Discover how shedding expectations and embracing your authentic desires can lead to a more fulfilling, purpose-driven life rooted in self-trust and clarity. We discuss it here!

 
Dare to Want What

Photo Credit:  Tinpixels via iStockPhoto.com

By: Jamila Gomez

If you woke up tomorrow morning completely free of anyone else’s expectations, judgments, or opinions, what would you truly want? It’s a deceptively simple question, yet many of us struggle to answer it honestly. We spend so much of our lives shaping our choices around how they’ll be perceived by others—family, friends, coworkers, even strangers—that we often lose sight of our authentic selves. But beneath the layers of external validation and approval-seeking lies a powerful clarity waiting to be uncovered.

Discovering what we truly desire, independent of others’ perceptions, requires courage. It demands that we peel away the protective layers we’ve built up over the years—layers formed by societal pressures, familial expectations, and cultural norms. Beneath it all, you’ll find not just your authentic desires, but also your unique passions, joys, and purposes that are truly yours.

The journey of self-discovery begins with curiosity. Start by asking yourself small, yet deeply revealing questions: What activities make me lose track of time? When do I feel most alive and genuine? Which dreams excite me even if they seem impractical or unconventional? These questions can guide you back to yourself, illuminating paths you may have overlooked because they weren’t “acceptable” or aligned with traditional expectations.

Imagine for a moment how liberating it would feel to genuinely prioritize your own desires without the noise of judgment clouding your decisions. Maybe you’d pursue a career that society doesn’t typically celebrate but makes your heart race with excitement. Perhaps you’d relocate to a city or country that resonates deeply with your spirit, despite skepticism from those around you. Or maybe you’d finally commit to a passion project, whether it’s writing poetry, making art, or traveling solo.

It’s not selfish to seek out what fulfills you; it’s self-respect. The beauty of authenticity is that it doesn’t diminish your relationships—it enriches them. When you’re living in alignment with your true desires, your connections become deeper and more genuine, rooted in who you truly are rather than who you’re expected to be.
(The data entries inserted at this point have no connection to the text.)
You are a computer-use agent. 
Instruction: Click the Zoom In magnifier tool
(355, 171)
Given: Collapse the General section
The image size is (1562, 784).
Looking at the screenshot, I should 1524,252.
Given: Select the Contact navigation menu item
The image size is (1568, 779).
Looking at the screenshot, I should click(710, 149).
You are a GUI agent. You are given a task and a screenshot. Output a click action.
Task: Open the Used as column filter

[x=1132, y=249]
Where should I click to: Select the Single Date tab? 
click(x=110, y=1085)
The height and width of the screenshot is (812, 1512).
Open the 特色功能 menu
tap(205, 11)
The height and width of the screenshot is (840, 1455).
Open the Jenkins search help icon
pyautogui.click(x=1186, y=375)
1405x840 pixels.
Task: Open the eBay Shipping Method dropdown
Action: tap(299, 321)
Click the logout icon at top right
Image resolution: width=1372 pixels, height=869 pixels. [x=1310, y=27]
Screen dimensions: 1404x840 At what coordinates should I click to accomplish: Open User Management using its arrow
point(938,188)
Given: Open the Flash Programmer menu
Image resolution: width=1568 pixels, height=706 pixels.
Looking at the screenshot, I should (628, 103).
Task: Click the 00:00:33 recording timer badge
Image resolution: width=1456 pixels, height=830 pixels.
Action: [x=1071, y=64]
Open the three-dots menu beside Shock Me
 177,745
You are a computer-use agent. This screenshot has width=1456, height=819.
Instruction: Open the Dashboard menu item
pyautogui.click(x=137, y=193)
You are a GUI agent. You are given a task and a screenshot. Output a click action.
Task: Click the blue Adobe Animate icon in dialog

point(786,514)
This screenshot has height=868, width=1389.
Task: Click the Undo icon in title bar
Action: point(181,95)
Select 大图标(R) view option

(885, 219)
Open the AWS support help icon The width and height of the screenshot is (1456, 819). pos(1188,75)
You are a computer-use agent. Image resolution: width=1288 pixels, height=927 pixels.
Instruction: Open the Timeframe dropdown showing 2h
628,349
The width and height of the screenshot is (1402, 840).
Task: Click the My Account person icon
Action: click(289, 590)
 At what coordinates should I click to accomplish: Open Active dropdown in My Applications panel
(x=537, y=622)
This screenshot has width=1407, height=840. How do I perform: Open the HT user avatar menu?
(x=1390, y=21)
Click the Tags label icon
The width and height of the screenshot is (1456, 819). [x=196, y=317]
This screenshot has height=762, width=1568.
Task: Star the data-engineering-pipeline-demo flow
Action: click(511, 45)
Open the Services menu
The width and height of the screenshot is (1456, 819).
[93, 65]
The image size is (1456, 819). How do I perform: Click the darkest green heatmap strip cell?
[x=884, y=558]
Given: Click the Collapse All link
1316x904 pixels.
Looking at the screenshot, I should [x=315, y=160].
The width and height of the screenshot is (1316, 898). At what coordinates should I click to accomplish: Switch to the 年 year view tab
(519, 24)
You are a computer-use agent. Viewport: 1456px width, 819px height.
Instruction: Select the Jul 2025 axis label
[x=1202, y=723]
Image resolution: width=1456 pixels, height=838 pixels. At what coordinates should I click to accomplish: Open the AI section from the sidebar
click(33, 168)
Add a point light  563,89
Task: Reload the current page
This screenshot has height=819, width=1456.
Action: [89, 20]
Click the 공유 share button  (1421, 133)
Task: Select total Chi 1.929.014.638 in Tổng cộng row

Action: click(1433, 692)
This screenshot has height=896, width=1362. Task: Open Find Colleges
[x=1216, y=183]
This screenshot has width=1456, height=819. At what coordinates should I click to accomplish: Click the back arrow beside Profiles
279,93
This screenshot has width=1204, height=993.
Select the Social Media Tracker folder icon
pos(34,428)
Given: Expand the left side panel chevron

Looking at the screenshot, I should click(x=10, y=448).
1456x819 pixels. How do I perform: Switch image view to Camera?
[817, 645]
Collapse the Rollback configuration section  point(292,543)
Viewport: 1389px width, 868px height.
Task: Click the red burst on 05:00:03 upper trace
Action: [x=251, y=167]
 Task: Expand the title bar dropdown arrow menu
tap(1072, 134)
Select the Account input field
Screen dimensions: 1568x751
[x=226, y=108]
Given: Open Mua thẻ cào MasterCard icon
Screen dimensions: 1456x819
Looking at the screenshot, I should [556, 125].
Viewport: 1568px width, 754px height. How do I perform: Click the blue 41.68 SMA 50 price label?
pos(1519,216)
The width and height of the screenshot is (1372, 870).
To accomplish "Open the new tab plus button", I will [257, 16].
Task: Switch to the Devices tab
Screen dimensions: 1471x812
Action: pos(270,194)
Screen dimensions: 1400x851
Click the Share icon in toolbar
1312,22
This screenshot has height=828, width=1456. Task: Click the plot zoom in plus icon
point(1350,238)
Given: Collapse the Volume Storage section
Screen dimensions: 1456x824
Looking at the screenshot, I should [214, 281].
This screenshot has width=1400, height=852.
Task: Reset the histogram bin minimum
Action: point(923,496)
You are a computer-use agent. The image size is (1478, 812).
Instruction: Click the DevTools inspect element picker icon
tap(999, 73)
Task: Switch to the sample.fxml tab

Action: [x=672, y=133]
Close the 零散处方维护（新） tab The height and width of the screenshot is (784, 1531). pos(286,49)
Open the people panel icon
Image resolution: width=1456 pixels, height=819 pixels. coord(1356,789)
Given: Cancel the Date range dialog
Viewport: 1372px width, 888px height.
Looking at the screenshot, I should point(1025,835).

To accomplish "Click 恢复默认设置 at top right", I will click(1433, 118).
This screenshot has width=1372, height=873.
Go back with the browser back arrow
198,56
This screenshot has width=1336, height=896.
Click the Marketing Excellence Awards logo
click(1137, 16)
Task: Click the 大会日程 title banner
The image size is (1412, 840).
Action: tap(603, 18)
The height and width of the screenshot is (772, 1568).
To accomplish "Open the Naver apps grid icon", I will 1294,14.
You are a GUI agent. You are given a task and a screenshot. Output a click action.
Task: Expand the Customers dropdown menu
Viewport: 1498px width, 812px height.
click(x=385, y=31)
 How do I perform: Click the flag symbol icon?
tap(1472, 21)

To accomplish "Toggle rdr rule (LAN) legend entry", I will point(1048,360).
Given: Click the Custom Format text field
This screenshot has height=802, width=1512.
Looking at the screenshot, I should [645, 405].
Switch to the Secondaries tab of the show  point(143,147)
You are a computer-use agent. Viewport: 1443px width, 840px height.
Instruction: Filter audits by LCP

Consider taking just one brave step today toward embracing your truth. Speak a desire aloud, journal about your secret dreams, or explore a small, unconventional choice that resonates with your soul. By gradually nurturing this inner authenticity, you’ll build confidence and clarity, ultimately discovering a life shaped by your genuine desires rather than others’ expectations.

So, ask yourself again: What would you truly want if no one else’s opinions mattered? Your answer could be the beginning of a remarkable journey toward your most authentic and fulfilling life.